=== Your instructions ===
Retype every line of the material below exactly as it appears, with no changes.

Records of locating words and elements:
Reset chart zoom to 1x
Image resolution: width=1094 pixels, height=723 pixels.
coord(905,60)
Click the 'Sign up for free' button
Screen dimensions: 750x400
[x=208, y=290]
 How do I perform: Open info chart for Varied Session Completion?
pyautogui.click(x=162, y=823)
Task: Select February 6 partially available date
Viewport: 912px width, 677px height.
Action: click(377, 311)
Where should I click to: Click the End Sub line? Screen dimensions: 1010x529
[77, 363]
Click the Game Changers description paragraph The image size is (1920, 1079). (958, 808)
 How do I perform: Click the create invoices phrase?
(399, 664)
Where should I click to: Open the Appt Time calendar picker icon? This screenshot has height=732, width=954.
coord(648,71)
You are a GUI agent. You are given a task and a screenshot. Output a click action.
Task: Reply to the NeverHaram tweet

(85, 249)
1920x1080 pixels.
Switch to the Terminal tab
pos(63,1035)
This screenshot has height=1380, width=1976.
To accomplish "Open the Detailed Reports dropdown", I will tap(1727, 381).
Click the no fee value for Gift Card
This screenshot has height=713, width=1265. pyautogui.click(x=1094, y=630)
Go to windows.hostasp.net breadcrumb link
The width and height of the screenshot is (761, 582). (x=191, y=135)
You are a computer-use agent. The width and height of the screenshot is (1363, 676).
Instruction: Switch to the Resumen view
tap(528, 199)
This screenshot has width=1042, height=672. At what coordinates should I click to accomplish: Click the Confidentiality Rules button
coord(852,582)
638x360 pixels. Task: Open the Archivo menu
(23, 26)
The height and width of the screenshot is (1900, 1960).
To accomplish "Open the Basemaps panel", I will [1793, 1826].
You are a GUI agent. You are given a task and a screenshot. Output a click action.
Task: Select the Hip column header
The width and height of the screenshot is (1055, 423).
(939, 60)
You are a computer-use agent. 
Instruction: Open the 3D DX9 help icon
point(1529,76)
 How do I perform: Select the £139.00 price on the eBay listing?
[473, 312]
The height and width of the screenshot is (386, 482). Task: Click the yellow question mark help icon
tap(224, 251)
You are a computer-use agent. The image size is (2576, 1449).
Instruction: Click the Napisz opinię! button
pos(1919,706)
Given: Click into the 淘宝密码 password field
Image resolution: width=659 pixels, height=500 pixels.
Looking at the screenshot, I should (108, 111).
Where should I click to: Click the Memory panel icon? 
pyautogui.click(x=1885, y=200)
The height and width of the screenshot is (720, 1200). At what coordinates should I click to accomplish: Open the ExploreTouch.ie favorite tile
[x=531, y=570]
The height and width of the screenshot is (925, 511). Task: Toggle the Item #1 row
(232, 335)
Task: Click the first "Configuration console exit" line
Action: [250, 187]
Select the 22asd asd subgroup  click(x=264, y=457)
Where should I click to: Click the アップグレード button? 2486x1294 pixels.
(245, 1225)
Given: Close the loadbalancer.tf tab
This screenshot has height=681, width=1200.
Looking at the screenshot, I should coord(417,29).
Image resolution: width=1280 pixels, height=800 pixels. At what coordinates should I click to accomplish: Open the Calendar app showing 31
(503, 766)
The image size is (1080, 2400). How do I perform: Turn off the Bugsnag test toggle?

=== Exercise result ===
Reset chart zoom to 1x
Image resolution: width=1094 pixels, height=723 pixels.
coord(905,60)
Click the 'Sign up for free' button
Screen dimensions: 750x400
[x=208, y=290]
 How do I perform: Open info chart for Varied Session Completion?
pyautogui.click(x=162, y=823)
Task: Select February 6 partially available date
Viewport: 912px width, 677px height.
Action: click(377, 311)
Where should I click to: Click the End Sub line? Screen dimensions: 1010x529
[77, 363]
Click the Game Changers description paragraph The image size is (1920, 1079). (958, 808)
 How do I perform: Click the create invoices phrase?
(399, 664)
Where should I click to: Open the Appt Time calendar picker icon? This screenshot has height=732, width=954.
coord(648,71)
You are a GUI agent. You are given a task and a screenshot. Output a click action.
Task: Reply to the NeverHaram tweet

(85, 249)
1920x1080 pixels.
Switch to the Terminal tab
pos(63,1035)
This screenshot has height=1380, width=1976.
To accomplish "Open the Detailed Reports dropdown", I will tap(1727, 381).
Click the no fee value for Gift Card
This screenshot has height=713, width=1265. pyautogui.click(x=1094, y=630)
Go to windows.hostasp.net breadcrumb link
The width and height of the screenshot is (761, 582). (x=191, y=135)
You are a computer-use agent. The width and height of the screenshot is (1363, 676).
Instruction: Switch to the Resumen view
tap(528, 199)
This screenshot has width=1042, height=672. At what coordinates should I click to accomplish: Click the Confidentiality Rules button
coord(852,582)
638x360 pixels. Task: Open the Archivo menu
(23, 26)
The height and width of the screenshot is (1900, 1960).
To accomplish "Open the Basemaps panel", I will [1793, 1826].
You are a GUI agent. You are given a task and a screenshot. Output a click action.
Task: Select the Hip column header
The width and height of the screenshot is (1055, 423).
(939, 60)
You are a computer-use agent. 
Instruction: Open the 3D DX9 help icon
point(1529,76)
 How do I perform: Select the £139.00 price on the eBay listing?
[473, 312]
The height and width of the screenshot is (386, 482). Task: Click the yellow question mark help icon
tap(224, 251)
You are a computer-use agent. The image size is (2576, 1449).
Instruction: Click the Napisz opinię! button
pos(1919,706)
Given: Click into the 淘宝密码 password field
Image resolution: width=659 pixels, height=500 pixels.
Looking at the screenshot, I should (108, 111).
Where should I click to: Click the Memory panel icon? 
pyautogui.click(x=1885, y=200)
The height and width of the screenshot is (720, 1200). At what coordinates should I click to accomplish: Open the ExploreTouch.ie favorite tile
[x=531, y=570]
The height and width of the screenshot is (925, 511). Task: Toggle the Item #1 row
(232, 335)
Task: Click the first "Configuration console exit" line
Action: [250, 187]
Select the 22asd asd subgroup  click(x=264, y=457)
Where should I click to: Click the アップグレード button? 2486x1294 pixels.
(245, 1225)
Given: Close the loadbalancer.tf tab
This screenshot has height=681, width=1200.
Looking at the screenshot, I should coord(417,29).
Image resolution: width=1280 pixels, height=800 pixels. At what coordinates should I click to accomplish: Open the Calendar app showing 31
(503, 766)
The image size is (1080, 2400). How do I perform: Turn off the Bugsnag test toggle?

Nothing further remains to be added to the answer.